Investigating the production, flows, regulation, transformations, and metabolism of industrially produced chemicals in the St. Clair River that runs between Ontario, Canada and Michigan, USA, this paper developes the notion of "chemical infrastures" as a way to interrupt conventional understandings of infrastructure in petrochemical economies by following chemicals temporally and as they traverse and alter-- as well as are altered by- their engagements with the regulations, hardware, waters, airs, soils, and life forms that make up the St. Clair river.   In so doing, the paper is invested in exploring the threshold between the reproduction of non-organic and organic life in the constitution of infrastructures of petrochemical capitalism.  Moreover, by extending the question of chemical infrastructure from the petrochemical refinery into the metabolic reactions inside organisms, the paper amplies the stakes for forms of alter life -- life both altered and othered.


6. China's Cancer Villages: Contested Evidence and the Politics of Pollution

Anna Lora-Wainwright (University of Oxford)

In February 2013, the Chinese Ministry of Environmental Protection publicly acknowledged, for the first time, the existence of ‘cancer villages’ (clusters of high cancer incidence typically correlated with pollution), feeding a controversy that started in 2001 with the first appearance of the term. It stated: “Toxic chemicals have caused many environmental emergencies linked to water and air pollution. […] There are even some serious cases of health and social problems like the emergence of cancer villages in individual regions” (MEP 2013. emphasis added). This official mention of the term triggered a spate of media reports both in China and abroad (see BBC 2013, Washington Post, 2013). A search for media reports containing ‘cancer village’ in the keywords on CNKI, (China National Knowledge Infrastructure, the main database of Chinese newspapers and academic publications) in July 2013 identified only 13 reports in 2012 and already 106 in the first half of 2013, with an additional 19 by 10 November 2013.  In the ministry document however, as in most of the media reports, the term ‘cancer village’ remains undefined.

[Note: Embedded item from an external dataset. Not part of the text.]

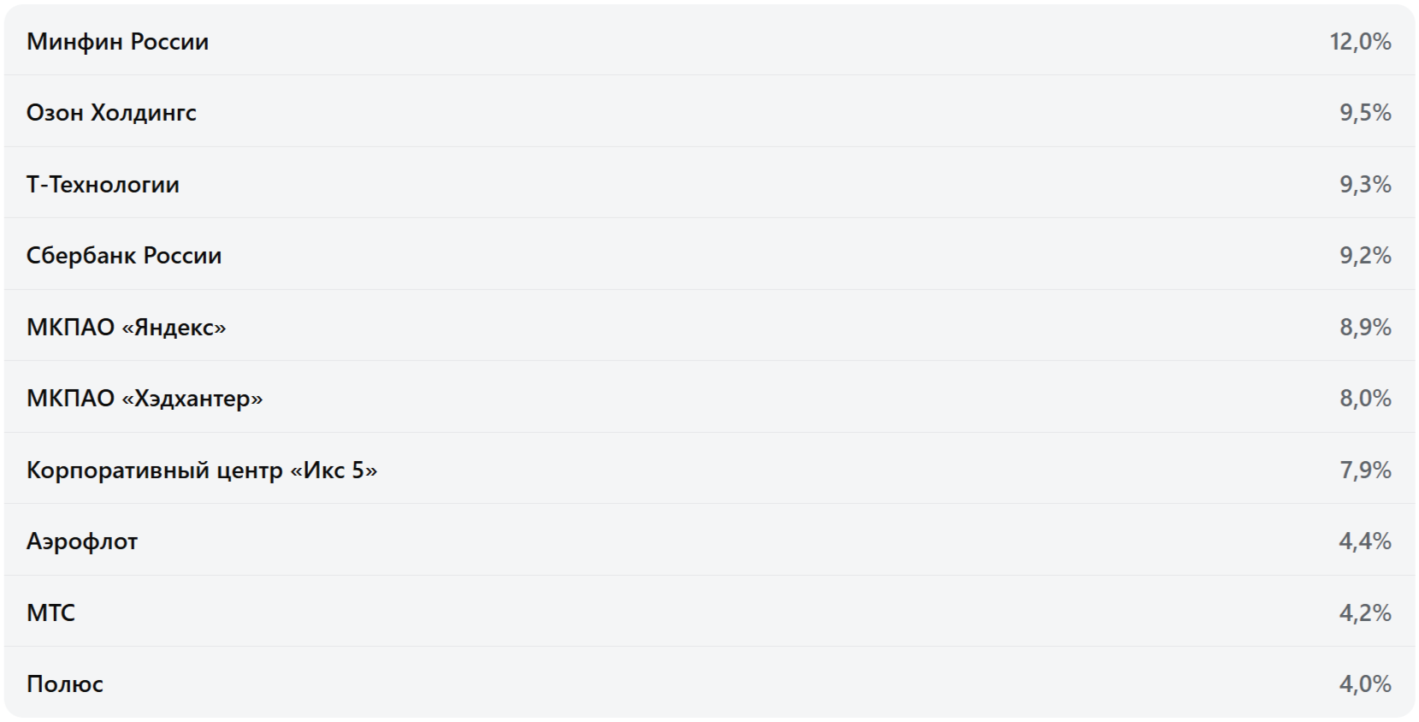Screen dimensions: 1419x722
Task: Click the МТС issuer label
Action: [50, 613]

Like environmental health more broadly, cancer villages are a contested field. If cancer refers to an individual bodily illness, ‘cancer village’ delineates a shared social life, a space which is at once natural and social. Social science studies of environmental health frequently point out that establishing causal links between exposure and health effects is complex for several reasons. Science on chemicals is unreliable by contemporary standards of scientific truth and there are no scientific studies for large number of chemicals (Brown, 2007; Murphy, 2007; Steingraber, 2010). Exposure may take place over a long-term period, risk may be posed by a multiplicity of factors rather than single substances, incidence of chemical exposure is difficult to pinpoint, and symptoms may not fit a typical pattern. Scientific complexities are compounded by political ones. Evidence required to prove environmental health harm and gain compensation from liable companies or state agencies is typically defined very narrowly. This protects polluters and the governments who support them, and makes it hard for residents to prove that high rates of cancer are caused by pollution. For these reasons, since the initial appearance of the term, cancer villages have been at the centre of a controversy involving the national and international media, a range of government officials and state institutions, non-governmental organisations, natural and social scientists and the general public, particularly populations directly affected. Through a set of examples drawn from multi-sited fieldwork, this paper briefly examines discourses and actions on the part of local residents, campaigners, polluting firms, local and higher government, the legal system and the media. These elements form a complex web which shapes the evolving social, political and scientific life of this concept, its implications, and the various effects its adoption has had on those living in the shadow of high cancer rates.